--- BEGIN Provided data ---

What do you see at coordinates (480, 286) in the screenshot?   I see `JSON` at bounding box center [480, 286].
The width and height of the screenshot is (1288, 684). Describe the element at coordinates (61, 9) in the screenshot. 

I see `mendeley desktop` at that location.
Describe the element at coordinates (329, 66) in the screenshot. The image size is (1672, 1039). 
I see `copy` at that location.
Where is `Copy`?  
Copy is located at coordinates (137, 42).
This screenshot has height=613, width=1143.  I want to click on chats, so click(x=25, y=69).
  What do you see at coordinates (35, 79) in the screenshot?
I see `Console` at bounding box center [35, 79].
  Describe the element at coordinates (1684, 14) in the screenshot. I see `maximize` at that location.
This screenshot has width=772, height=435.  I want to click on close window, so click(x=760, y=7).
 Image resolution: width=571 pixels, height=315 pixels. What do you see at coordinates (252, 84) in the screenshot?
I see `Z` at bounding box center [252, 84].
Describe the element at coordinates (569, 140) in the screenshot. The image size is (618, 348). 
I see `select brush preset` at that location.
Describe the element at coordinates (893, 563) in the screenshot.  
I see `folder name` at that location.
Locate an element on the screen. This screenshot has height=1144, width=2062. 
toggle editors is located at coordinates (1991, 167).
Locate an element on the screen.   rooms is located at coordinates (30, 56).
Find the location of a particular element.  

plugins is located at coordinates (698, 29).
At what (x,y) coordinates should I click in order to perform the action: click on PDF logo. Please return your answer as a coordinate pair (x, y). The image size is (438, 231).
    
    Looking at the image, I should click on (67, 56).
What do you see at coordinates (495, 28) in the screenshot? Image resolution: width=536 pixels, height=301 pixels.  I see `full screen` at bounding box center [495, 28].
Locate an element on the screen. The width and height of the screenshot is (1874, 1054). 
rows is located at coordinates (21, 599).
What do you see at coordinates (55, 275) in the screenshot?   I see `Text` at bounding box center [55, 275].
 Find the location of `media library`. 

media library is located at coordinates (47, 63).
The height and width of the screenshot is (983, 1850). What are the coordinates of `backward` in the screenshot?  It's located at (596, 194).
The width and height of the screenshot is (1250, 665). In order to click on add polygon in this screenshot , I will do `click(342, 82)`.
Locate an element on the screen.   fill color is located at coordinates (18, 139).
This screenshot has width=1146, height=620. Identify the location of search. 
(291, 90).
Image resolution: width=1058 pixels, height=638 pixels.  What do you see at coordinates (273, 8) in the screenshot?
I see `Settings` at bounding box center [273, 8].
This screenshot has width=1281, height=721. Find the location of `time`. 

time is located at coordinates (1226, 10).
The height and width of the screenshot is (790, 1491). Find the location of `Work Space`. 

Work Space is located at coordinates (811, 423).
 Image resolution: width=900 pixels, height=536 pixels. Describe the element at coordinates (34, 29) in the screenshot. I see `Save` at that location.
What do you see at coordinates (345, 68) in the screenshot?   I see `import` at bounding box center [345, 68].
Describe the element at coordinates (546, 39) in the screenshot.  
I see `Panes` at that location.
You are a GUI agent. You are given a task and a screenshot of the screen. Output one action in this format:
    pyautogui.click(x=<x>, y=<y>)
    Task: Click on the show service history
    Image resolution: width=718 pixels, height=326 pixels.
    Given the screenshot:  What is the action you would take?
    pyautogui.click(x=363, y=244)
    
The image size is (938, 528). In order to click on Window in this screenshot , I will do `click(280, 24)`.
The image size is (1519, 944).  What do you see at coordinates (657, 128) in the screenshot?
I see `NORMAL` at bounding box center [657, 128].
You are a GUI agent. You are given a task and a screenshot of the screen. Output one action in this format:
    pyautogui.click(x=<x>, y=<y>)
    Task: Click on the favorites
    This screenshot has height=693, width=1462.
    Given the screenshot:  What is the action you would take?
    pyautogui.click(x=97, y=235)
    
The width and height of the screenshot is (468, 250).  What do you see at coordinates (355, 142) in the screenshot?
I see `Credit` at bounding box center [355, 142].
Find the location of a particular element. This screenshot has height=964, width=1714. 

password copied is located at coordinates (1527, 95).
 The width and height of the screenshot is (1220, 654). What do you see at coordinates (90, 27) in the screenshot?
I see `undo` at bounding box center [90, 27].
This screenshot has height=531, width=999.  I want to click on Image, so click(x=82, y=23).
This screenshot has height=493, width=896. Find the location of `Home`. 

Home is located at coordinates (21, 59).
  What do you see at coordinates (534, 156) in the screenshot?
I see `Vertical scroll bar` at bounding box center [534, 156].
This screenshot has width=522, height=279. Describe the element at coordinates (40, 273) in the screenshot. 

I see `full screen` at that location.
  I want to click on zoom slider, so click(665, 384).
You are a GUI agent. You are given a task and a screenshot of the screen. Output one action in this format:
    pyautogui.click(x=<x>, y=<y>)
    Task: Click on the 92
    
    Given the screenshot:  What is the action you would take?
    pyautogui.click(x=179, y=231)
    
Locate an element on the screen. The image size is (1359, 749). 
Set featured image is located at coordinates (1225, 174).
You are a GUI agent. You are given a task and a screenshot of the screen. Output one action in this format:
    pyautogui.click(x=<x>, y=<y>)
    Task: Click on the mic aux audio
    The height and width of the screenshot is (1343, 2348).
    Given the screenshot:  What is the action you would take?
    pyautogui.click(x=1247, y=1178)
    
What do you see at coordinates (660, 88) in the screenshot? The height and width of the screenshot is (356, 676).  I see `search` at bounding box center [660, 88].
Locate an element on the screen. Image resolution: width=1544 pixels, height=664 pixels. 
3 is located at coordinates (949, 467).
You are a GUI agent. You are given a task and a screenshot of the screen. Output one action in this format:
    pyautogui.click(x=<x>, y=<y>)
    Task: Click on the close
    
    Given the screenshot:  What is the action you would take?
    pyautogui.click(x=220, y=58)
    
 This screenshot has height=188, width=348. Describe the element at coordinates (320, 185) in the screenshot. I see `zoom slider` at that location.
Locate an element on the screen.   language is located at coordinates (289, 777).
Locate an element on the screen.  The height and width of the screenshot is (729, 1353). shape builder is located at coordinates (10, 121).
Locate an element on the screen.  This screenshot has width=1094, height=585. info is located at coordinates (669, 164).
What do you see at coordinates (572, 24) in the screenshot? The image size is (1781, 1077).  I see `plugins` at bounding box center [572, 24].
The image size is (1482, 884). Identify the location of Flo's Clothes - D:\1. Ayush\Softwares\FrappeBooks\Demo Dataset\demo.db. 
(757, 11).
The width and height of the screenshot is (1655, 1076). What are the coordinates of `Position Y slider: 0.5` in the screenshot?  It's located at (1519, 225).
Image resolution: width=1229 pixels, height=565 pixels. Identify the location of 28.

--- END Provided data ---

[What needs to be done]: Write out the data from the line with "The width and height of the screenshot is (1250, 665)." up to and including the line with "What do you see at coordinates (345, 68)", substituting "Locate" for "Find the location of" and changing nothing else.

[Answer]:
The width and height of the screenshot is (1250, 665). In order to click on add polygon in this screenshot , I will do `click(342, 82)`.
Locate an element on the screen.   fill color is located at coordinates (18, 139).
This screenshot has width=1146, height=620. Identify the location of search. 
(291, 90).
Image resolution: width=1058 pixels, height=638 pixels.  What do you see at coordinates (273, 8) in the screenshot?
I see `Settings` at bounding box center [273, 8].
This screenshot has width=1281, height=721. Locate `time`. 

time is located at coordinates (1226, 10).
The height and width of the screenshot is (790, 1491). Locate `Work Space`. 

Work Space is located at coordinates (811, 423).
 Image resolution: width=900 pixels, height=536 pixels. Describe the element at coordinates (34, 29) in the screenshot. I see `Save` at that location.
What do you see at coordinates (345, 68) in the screenshot?   I see `import` at bounding box center [345, 68].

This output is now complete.